Required task: Render the entries from the line containing "Viewport: 1411px width, 612px height." through the line containing "Looking at the screenshot, I should (x=851, y=459).", inclusive, as a Markdown table with the columns Row and Entry text, leaving out blank lines.

Records for the exercise:

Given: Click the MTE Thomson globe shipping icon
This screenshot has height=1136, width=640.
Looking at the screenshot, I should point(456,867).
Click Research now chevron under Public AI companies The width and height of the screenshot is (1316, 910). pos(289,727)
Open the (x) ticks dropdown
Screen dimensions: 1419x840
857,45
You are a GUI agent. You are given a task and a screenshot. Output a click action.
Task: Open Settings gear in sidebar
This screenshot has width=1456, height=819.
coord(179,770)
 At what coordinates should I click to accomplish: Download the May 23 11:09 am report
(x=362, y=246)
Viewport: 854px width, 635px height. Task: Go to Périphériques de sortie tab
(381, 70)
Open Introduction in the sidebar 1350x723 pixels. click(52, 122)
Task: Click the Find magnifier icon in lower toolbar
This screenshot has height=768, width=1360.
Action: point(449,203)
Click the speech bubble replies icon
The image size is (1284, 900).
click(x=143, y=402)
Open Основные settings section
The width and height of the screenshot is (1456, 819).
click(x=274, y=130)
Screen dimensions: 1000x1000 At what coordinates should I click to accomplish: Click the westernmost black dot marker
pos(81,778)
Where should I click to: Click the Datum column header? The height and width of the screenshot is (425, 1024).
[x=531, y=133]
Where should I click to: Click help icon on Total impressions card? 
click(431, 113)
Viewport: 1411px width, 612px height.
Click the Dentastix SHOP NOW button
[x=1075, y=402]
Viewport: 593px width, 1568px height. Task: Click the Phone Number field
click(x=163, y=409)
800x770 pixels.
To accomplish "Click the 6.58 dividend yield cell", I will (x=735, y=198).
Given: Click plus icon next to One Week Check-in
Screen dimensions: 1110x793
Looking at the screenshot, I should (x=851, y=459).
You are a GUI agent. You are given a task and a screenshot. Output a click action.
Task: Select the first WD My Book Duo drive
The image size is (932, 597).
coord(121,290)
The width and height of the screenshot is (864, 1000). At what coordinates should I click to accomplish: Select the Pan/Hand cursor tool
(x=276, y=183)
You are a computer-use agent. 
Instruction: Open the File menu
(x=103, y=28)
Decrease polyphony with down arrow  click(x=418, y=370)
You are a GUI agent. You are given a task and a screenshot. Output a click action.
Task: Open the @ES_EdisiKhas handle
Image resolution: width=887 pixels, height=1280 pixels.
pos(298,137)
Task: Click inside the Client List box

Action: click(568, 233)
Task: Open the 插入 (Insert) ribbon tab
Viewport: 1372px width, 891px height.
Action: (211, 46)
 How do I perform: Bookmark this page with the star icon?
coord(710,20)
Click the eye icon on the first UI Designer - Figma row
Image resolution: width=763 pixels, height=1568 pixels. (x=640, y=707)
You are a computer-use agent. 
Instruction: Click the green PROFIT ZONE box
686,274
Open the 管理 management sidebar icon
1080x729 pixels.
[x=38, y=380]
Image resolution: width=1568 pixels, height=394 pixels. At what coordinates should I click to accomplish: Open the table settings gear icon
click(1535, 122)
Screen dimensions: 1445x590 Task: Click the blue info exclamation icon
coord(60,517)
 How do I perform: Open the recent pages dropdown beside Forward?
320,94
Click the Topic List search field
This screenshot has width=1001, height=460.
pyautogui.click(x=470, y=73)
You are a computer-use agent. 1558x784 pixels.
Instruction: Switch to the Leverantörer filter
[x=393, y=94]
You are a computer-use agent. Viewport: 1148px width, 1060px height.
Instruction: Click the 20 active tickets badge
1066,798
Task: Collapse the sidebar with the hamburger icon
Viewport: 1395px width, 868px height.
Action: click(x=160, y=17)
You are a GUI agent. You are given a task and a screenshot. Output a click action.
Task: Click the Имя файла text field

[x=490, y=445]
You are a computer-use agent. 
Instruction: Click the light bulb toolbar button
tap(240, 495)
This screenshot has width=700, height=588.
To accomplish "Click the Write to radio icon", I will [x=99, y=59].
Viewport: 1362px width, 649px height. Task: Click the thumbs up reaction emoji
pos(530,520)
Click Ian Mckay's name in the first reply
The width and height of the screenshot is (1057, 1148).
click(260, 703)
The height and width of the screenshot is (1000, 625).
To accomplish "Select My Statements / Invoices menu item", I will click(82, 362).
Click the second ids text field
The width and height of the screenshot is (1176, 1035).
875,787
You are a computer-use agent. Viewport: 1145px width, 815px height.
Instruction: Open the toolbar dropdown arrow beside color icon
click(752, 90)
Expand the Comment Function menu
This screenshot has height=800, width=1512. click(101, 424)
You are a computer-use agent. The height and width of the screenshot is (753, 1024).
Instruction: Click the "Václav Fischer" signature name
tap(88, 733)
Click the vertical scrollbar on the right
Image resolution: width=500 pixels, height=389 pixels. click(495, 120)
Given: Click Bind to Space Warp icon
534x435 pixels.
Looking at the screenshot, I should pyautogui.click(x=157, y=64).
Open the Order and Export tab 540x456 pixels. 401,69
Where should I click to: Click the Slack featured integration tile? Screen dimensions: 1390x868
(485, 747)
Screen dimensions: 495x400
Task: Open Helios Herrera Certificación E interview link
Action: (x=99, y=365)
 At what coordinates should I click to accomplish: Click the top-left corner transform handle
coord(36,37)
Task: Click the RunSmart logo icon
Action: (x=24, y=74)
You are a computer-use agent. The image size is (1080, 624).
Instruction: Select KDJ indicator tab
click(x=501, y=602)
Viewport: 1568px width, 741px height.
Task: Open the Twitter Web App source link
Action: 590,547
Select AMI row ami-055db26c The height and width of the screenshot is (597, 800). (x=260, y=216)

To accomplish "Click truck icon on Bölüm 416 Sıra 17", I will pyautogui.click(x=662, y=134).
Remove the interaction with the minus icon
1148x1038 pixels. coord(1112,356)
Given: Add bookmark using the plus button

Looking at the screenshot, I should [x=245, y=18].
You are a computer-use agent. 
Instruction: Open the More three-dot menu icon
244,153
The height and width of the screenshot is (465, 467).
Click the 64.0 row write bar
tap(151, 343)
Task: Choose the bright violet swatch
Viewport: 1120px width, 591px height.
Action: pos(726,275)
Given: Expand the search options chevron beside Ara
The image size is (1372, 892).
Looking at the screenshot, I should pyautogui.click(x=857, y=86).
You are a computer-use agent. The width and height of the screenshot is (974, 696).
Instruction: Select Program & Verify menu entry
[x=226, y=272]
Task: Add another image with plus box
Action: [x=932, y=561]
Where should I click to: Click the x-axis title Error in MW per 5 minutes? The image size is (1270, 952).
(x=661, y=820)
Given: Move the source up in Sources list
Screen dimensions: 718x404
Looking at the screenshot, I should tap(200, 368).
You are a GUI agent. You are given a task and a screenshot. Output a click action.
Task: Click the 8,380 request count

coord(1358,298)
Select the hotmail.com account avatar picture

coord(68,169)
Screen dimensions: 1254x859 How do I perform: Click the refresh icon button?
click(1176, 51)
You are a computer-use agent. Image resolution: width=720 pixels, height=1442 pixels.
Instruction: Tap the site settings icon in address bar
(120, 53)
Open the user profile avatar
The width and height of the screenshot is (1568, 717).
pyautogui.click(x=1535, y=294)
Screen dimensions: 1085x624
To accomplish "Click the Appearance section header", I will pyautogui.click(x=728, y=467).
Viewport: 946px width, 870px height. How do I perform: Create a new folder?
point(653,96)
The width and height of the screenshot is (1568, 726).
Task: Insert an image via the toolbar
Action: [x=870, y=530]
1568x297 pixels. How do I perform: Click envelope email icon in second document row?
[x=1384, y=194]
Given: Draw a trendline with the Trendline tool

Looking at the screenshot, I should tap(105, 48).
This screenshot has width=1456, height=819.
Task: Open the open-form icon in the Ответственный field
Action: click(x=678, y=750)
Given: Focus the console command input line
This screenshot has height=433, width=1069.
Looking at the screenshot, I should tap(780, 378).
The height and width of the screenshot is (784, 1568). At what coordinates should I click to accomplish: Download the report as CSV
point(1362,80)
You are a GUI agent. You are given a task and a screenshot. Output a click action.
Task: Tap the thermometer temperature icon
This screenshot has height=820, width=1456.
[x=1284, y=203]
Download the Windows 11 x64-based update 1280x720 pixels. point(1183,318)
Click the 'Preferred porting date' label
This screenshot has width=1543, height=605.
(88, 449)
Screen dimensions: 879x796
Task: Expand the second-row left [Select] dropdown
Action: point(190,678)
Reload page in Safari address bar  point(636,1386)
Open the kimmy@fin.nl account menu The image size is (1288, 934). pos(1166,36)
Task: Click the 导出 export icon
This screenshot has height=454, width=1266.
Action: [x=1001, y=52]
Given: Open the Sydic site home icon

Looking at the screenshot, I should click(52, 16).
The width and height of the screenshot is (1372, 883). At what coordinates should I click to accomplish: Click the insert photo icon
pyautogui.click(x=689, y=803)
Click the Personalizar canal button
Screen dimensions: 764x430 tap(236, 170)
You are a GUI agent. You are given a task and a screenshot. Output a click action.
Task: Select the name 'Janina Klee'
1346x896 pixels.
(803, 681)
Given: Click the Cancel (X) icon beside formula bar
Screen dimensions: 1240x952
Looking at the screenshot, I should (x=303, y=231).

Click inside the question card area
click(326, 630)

Solution for this exercise:
| Row | Entry text |
|---|---|
| 1 | Viewport: 1411px width, 612px height. |
| 2 | Click the Dentastix SHOP NOW button |
| 3 | [x=1075, y=402] |
| 4 | Viewport: 593px width, 1568px height. Task: Click the Phone Number field |
| 5 | click(x=163, y=409) |
| 6 | 800x770 pixels. |
| 7 | To accomplish "Click the 6.58 dividend yield cell", I will (x=735, y=198). |
| 8 | Given: Click plus icon next to One Week Check-in |
| 9 | Screen dimensions: 1110x793 |
| 10 | Looking at the screenshot, I should (x=851, y=459). |